La SA MAAF ASSURANCES, en qualité d’assureur [Adresse 18] de M. [V] [X], indique que concernant l’ensemble des sommes mises à sa charge, les sommes allouées à M. [X] ont été plus qu’intégralement versées au titre de l’exécution provisoire, son courrier officiel du 9 septembre 2025 l’informant notamment d’un virement de la somme de 15.925,94 € à partir du RIB CARPA fourni.
Quant à la société GAN ASSURANCES et à la société d’assurances MAF, elles s’en remettent à droit sur la radiation de l’affaire pour défaut de règlement des sommes dues au titre de l’exécution provisoire.

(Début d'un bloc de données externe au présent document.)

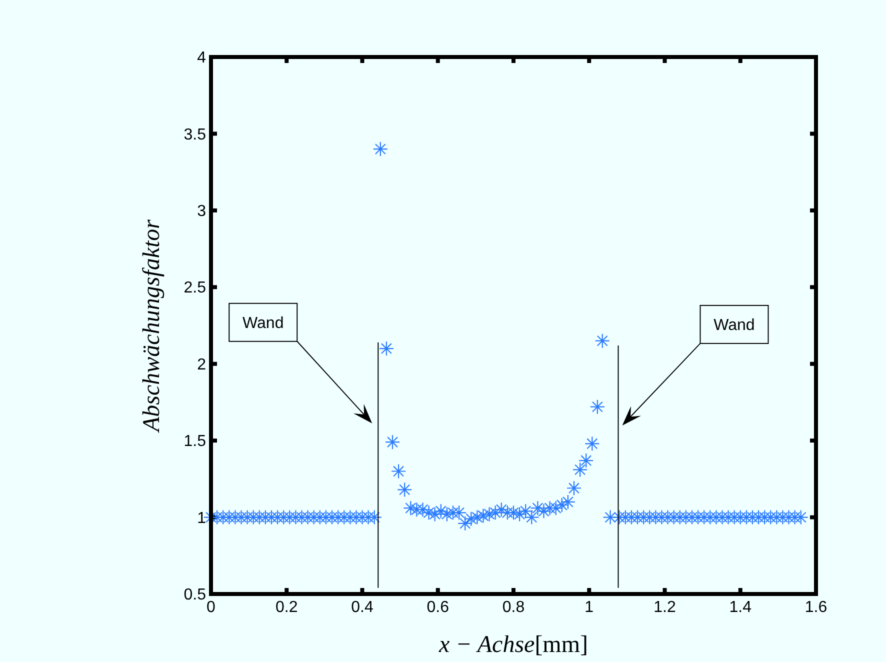 The width and height of the screenshot is (886, 662). Describe the element at coordinates (816, 608) in the screenshot. I see `x-tick-label: 1.6` at that location.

En l’occurrence, force est de constater que M. [X] , n’ayant pas conclu en réponse aux dernières conclusions de défense à incident, ne conteste pas les montants réglès susmentionnés au cours même de cette procédure d’incident contentieux. Il apparaît dès lors que l’ensemble des condamnations pécuniaires résultant du jugement de première instance a été en définitive réglé.
Dans ces conditions, il ne sera pas fait droit à la demande de radiation d’appel formée par M. [X].

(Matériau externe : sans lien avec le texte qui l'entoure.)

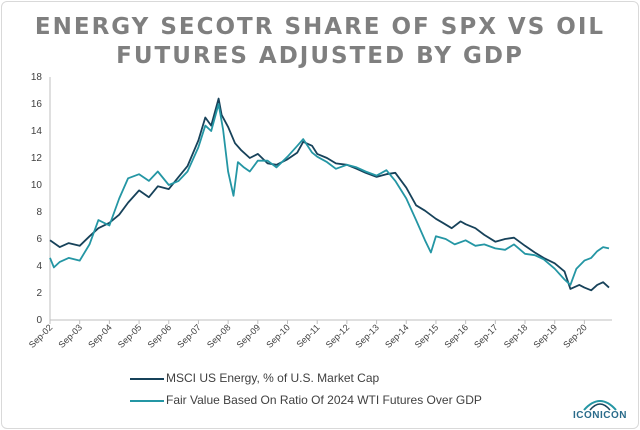 The width and height of the screenshot is (640, 430). Describe the element at coordinates (308, 336) in the screenshot. I see `x-tick-label: Sep-11` at that location.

Il serait effectivement inéquitable, au sens des dispositions de l’article 700 du code de procédure civile, de laisser à la charge de M. [X] les frais irrépétibles qu’il a été contraint d’engager à l’occasion de cette instance et qu’il convient d’arbitrer à la somme de 800,00 €, à la charge de la société MAAF ASSURANCES en qualité d’assureur [Adresse 18] de M. [X]. En effet, ce règlement est intervenu au cours de la présente procédure, soit postérieurement à la date d’introduction de cet incident contentieux.
Il n’apparaît pas inéquitable, au sens des dispositions de l’article 700 du code de procédure civile, de laisser les autres parties ayant conclu en défense à cet incident supporter leurs frais irrépétibles.
Enfin, cette procédure d’incident ayant été provoquée par le retard d’exécution de la société MAAF ASSURANCES en qualité d’assureur [Adresse 18] de M. [X], celle-ci en supportera les dépens.
PAR CES MOTIFS,
LE CONSEILLER DE LA MISE EN ÉTAT,
REJETTE la demande de radiation de la déclaration d’appel formée par le RPVA le 14 mars 2025 par le conseil de SA MAAF ASSURANCES, en qualité d’assureur [Adresse 18] de M. [X], à l’encontre du jugement n° RG-23/04366 rendu le 24 janvier 2025 par le tribunal judiciaire de Clermont-Ferrand dans l’instance opposant M. [V] [X] à la SA MAAF ASSURANCES, en qualité d’assureur décennal (RCD) de M.[I], à la SA MAAF ASSURANCES, en qualité d’assureur [Adresse 18] (MRH) de M. [V] [X], à la SA AXA FRANCE IARD, à la société d’assurances GAN ASSURANCES, à la société d’assurances MUTUELLE DES ARCHITECTES FRANCAIS (MAF), à M. [T] [C], à M. [G] [I] et à la SARL DO CARMO.
REJETTE le surplus des demandes des parties.
CONDAMNE la SA MAAF ASSURANCES, en qualité d’assureur [Adresse 18] (MRH) de M. [V] [X], à payer au profit de M. [V] [X] une indemnité de 800,00 €, en dédommagement de ses frais irrépétibles prévus à l’article 700 du code de procédure civile.
CONDAMNE la SA MAAF ASSURANCES, en qualité d’assureur [Adresse 18] (MRH) de M. [V] [X], aux dépens de l’incident.